Like the Occupy movement today, the “Coxeyites” or “Commonwealers,” as these various marching groups became known, received popular sympathy.  Their long journey was aided by stays in locales where the armies might receive provisions or shelter for the night.  At Canton, Ohio, a number of Coxey’s men were housed overnight in the jail; at Louisville, Ohio, a number of the men slept in the city hall.  This particular army did carry a circus tent wherein the men slept on straw.  The armies were sometimes greeted by populist sympathizers with brass bands, crowds of onlookers, and supportive speeches in halls.  Train hopping and train stealing were frequently aided by railroad workmen willing to turn an eye or state governors unwilling to call in militia when demanded by railroad corporations.

At times, political sentiment in the Capitol also ran in the industrial armies’ favor.  In an open letter to the press, Senator William S. Stewart, of Nevada, addressed this direct petitioning of Congress, as Coxey progressed through Ohio, by defending the ballot as the only legitimate means of “retain[ing] [the] right to life, liberty and the pursuit of happiness.”  But he did agree with the overall sentiments of the Coxeyites when looking back on the previous two decades, observing that: “…now a ‘soulless despot of alien origin’, whose name was Money, was ‘monarch of the commercial world’, and administrative and legislative bodies were his servants” (72-3).  While Brigadier General Ordway assembled militia in the Capitol to stop Coxey’s arrival, Populist Senator Peffer, of Kansas, who had introduced Coxey’s bills to Congress, prepared for an open reception of the petitioners, referring to the perception of his senatorial colleagues as an “‘American House of Lords’, out of touch with the people” (107).  In the House of Representatives, Haldor E. Boen, of Minnesota, introduced a resolution instructing the Secretary of War to “provide camping grounds and tents for all organized bodies of laborers that came into the district” (109).  All for naught as Coxey, Browne and Christopher Columbus Jones were arrested on the steps of the Capitol building without having had an opportunity to utter a word on their petition.  As a result, fifty or more people from a crowd gathered at these steps were beaten by police clubs for having cheered Coxey.  Coxey’s intended speech included the observation: “…Upon these steps where we stand has been spread a carpet for the royal feet of a foreign princess, the cost of whose entertainment was taken from the public treasury without the approval or consent of the people.  Up these steps the lobbyists of trusts and corporations have passed unchallenged on their way to the committee rooms, access to which we, the representatives of the toiling wealth producers, have been denied.  We stand here today in behalf of millions of toilers whose petitions  have been buried in committee rooms, whose prayers have been unresponded to, and whose opportunities for honest, remunerative, productive labor have been taken away from them by unjust legislation, which protects idlers, speculators, and gamblers” (119-20).

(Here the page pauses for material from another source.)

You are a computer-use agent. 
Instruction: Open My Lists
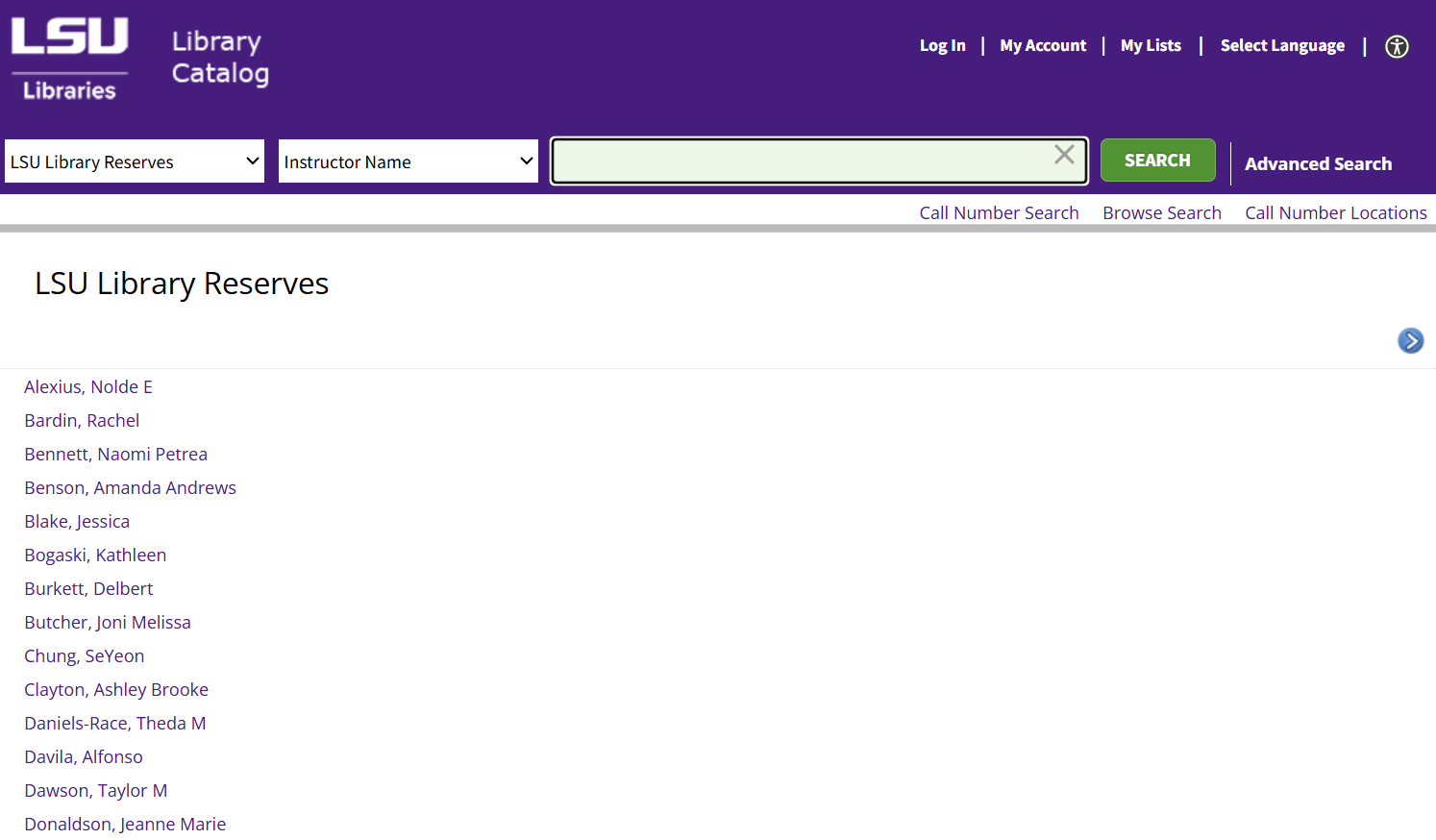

*Franklin Folsom reprints part of a speech made by Joseph R. Buchanan to a San Francisco labor group in 1886 in which Buchanan outlines a march on Washington for the unemployed (Impatient Armies of the Poor, 147).  Folsom also details Carl Browne’s involvement in Dennis Kearney’s rise to power in San Francisco.  Kearney, an Irish immigrant who formed the Workingmen’s Party of California (WPC), saw the advantage he would have advocating against Chinese American labor: in 1877, one month after witnessing participants of a Workingmen’s Party of the United States rally join an organized group of “hoodlums” to demolish more than twenty Chinese laundries on July 23, Kearney changed his former support for Chinese laborers, and their reputation for working hard, to cries of “The Chinese must go!” in his speeches.  Browne became one of three members of the WPC executive committee and a large stockholder in the corporation controlling it.  Browne’s weekly paper, the Open Letter, served the same party.  Eventually Browne became Kearney’s private secretary (ibid, 131-6).